**ABOUT THIS TASK:** Copy exactly. Begin with the line that contains "Task: Click magnifier" and stop after the last line of the records.

**Collected data:**
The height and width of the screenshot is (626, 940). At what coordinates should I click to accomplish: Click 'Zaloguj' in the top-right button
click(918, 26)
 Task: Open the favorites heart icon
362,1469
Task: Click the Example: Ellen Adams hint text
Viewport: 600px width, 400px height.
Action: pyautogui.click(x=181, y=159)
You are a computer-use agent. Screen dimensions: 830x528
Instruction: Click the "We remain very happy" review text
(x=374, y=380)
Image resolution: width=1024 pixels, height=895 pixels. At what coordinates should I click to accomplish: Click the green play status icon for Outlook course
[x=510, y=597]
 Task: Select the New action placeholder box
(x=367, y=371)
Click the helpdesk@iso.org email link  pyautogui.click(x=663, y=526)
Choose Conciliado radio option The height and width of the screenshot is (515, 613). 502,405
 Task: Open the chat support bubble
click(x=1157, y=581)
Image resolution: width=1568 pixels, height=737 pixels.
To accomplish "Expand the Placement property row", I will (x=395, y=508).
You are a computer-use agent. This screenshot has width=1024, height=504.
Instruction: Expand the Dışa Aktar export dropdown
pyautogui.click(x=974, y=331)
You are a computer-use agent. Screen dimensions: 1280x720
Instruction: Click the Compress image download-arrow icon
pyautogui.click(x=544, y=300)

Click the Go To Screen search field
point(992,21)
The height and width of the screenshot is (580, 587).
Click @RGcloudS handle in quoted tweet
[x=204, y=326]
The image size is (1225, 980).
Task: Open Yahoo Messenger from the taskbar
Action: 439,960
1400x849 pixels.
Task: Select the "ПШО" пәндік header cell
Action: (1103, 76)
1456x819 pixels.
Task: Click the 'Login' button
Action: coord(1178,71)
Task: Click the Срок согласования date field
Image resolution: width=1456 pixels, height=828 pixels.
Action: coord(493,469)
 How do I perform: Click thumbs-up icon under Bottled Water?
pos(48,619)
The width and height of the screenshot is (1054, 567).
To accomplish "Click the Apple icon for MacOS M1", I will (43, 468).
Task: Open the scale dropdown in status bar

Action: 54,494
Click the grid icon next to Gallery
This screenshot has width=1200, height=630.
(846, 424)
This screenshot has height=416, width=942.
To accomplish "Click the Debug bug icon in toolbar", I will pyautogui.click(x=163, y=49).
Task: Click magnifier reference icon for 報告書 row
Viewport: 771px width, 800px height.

**ANSWER TO THIS EXERCISE:**
Task: Click magnifier reference icon for 報告書 row
Viewport: 771px width, 800px height.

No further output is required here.